• _Text block_:
+-------+

How I work


As a counsellor my aim is to offer a setting and a therapeutic relationship in which a client can feel safe to bring concerns and problems. There are many reasons why someone seeks to seek counselling from life events, relationship difficulties, struggles in the workplace or health issues. Counselling gives the opportunity to discuss current problems and to connect these to the context of the client’s life, including past relationships and family issues as well as problems with anxiety, depression or poor self-esteem. Often the relationship with the counsellor itself can reflect some of the difficulties that occur or have occurred in other relationships.
Although the process can be challenging at times, counselling can enable a client to gain more insight and into their own responses in situations and the patterns of thinking and feeling that may sometimes be self-limiting. More awareness can lead to developing new perspectives and more choices about how we relate to others and the perceptions we form about ourselves.
As a psychodynamic therapist, I am interested in the development of the whole person, the way we perceive ourselves and the learning that grows as we are able to challenge our defences that may no longer be helpful as we become more conscious of fears and anxieties that have shaped established patterns of interacting in our environment.

+-------+

• _Assigned task 1_:
What kind of therapist does the "How I work" page say the writer is?
• _Assigned task 2_:
Please write the next part of the "How I work" page, starting after its last sentence.
The material that comes next plays no part in this.

• _Supplied data_:
+-------+

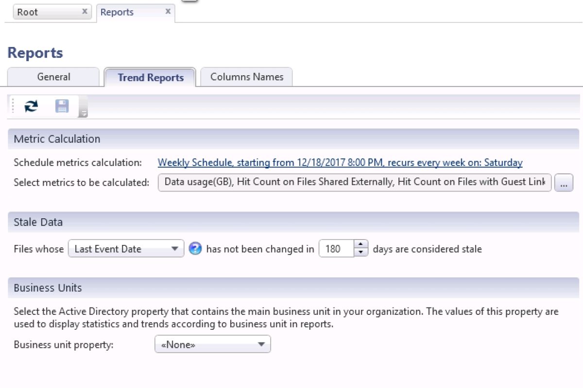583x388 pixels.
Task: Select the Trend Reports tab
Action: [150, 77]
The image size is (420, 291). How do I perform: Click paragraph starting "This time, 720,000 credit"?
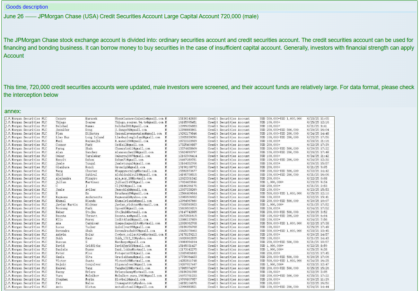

+-------+

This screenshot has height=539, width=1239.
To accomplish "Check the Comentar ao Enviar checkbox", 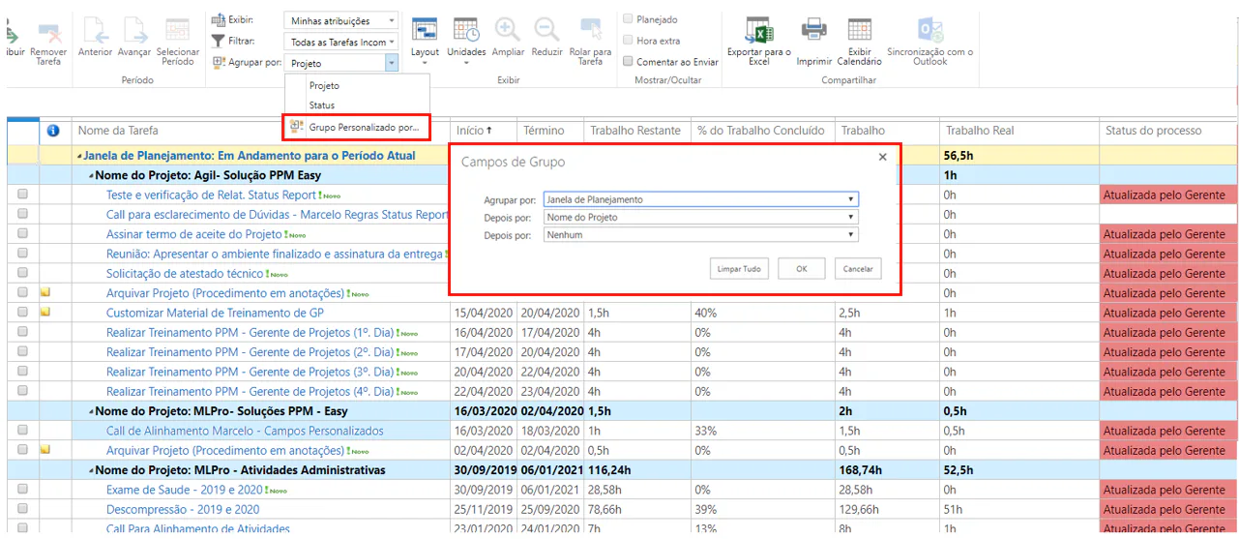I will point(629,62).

+-------+

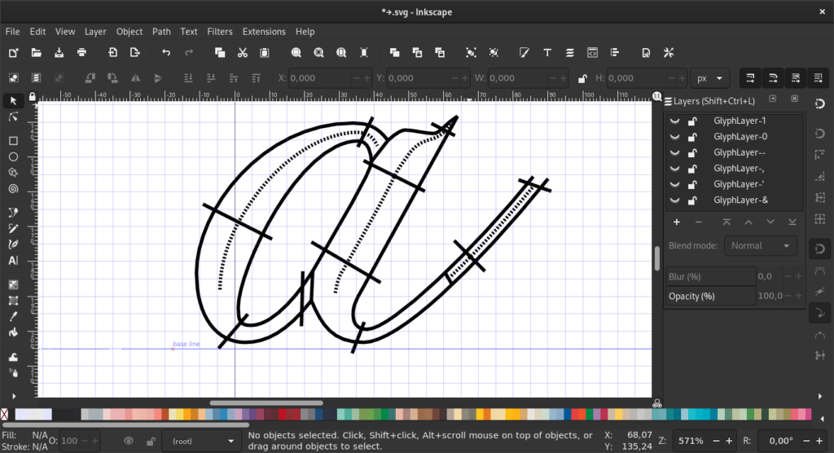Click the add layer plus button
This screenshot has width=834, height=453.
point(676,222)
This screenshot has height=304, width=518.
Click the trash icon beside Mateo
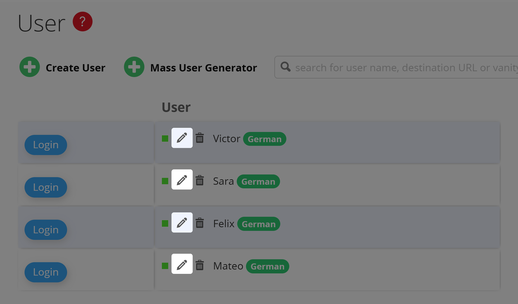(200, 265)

+-------+

• _Response area 1_:
A psychodynamic therapist.

• _Response area 2_:
 The first session:



I offer an initial session of up to one and a quarter hours to give an opportunity for describing the reason for seeking counselling and to find out about me and the way I work as a counsellor. I will ask for background details to gain a picture of the context of the current problem in a client’s life. I will also seek information about whether the client has engaged previously in any therapeutic work; whether they are taking any medication, and details about how someone is functioning in their life at present. We also discuss the focus for therapy should we agree to work together and the kind of contract we might make- e.g. brief counselling of six to ten sessions or a more open-ended contract.
Towards the end of the appointment we will consider practical matters such as fees and time availability. I always invite the client to take time if they wish to consider whether or not they wish to proceed in setting up a contract for counselling with me and to contact me later to let me know.
The first appointment offers a therapeutic encounter in itself. It may be that I recommend another way of working or a different therapist whom I consider could offer an approach that is more helpful to the client.